* [What to produce]: Set down word for word everything in the items below from the line containing "This screenshot has" down to the line containing "map-code: 013 is", both lines included. Omit the pictures.

* [Data records]:
**********

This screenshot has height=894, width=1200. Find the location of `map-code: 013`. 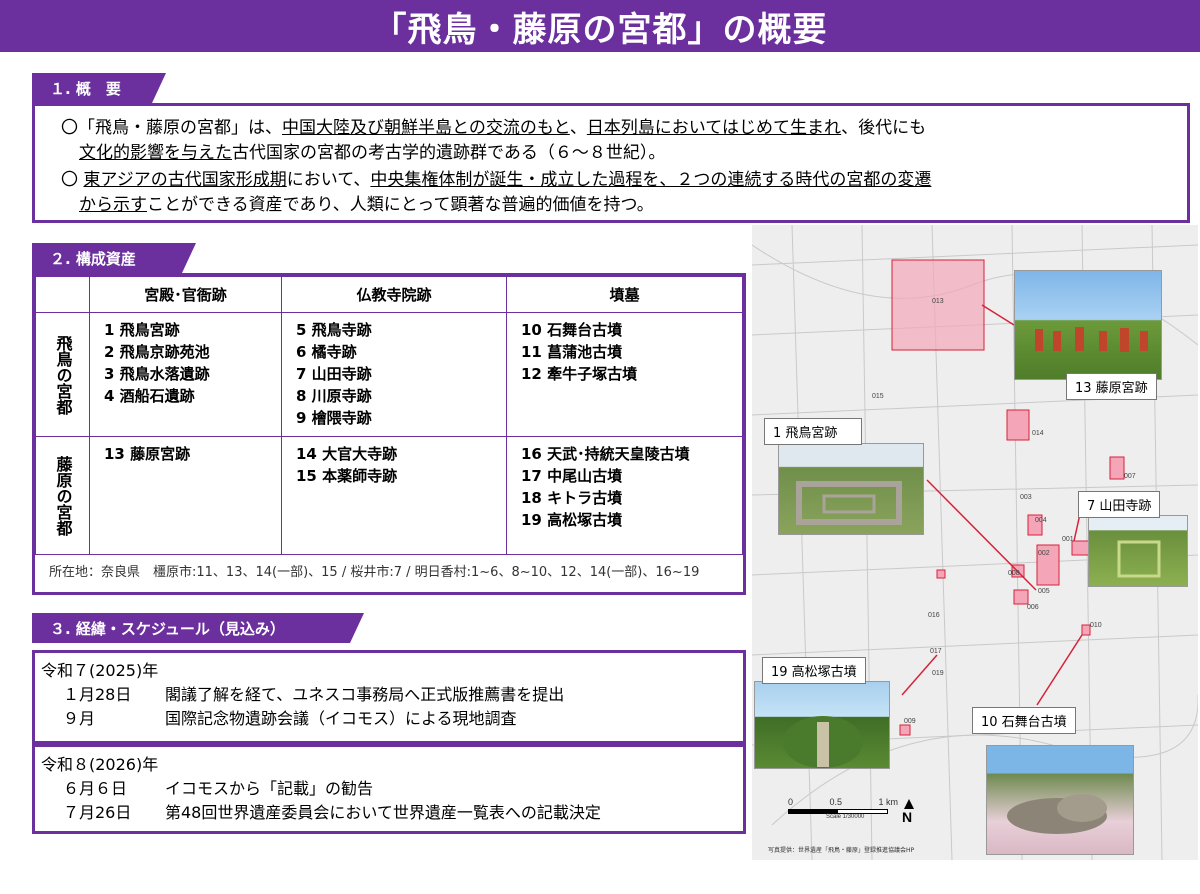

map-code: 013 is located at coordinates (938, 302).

**********

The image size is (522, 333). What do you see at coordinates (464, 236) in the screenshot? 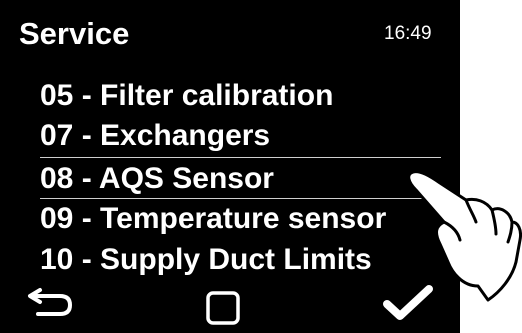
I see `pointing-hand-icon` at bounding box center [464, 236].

**********

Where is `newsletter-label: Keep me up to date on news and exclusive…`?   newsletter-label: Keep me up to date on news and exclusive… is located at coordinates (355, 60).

**********

* [Answer below]:
This screenshot has height=894, width=1200. Find the location of `map-code: 013`. 

map-code: 013 is located at coordinates (938, 302).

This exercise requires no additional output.